What the task asks - Please tally the lines below that contain the string "agent" and reply with that figure only.

------

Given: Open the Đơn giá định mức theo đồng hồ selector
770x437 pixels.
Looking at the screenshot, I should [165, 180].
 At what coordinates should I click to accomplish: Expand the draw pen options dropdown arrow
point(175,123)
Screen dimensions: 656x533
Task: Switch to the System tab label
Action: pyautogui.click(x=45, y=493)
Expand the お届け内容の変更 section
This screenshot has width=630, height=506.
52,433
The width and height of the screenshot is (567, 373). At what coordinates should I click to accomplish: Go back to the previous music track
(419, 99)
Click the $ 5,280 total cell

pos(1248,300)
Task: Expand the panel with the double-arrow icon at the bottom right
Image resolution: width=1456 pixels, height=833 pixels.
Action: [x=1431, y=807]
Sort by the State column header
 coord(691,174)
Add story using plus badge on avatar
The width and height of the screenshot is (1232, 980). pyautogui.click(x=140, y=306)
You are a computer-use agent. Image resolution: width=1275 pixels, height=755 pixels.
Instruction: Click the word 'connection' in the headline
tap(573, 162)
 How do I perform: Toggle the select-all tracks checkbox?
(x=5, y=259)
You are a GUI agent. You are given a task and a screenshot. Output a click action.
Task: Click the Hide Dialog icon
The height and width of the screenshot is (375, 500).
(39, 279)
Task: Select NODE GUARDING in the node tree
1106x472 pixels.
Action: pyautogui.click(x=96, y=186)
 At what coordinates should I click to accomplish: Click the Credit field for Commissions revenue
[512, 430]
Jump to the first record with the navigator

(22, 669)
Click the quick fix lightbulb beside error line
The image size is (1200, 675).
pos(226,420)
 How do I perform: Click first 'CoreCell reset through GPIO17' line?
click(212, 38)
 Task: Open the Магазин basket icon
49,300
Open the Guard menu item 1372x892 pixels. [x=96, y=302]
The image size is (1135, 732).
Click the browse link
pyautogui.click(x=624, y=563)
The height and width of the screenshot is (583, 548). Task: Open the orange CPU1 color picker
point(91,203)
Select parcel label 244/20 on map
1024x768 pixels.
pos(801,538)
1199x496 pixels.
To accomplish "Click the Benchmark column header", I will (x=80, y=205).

------

Solution to the problem - 2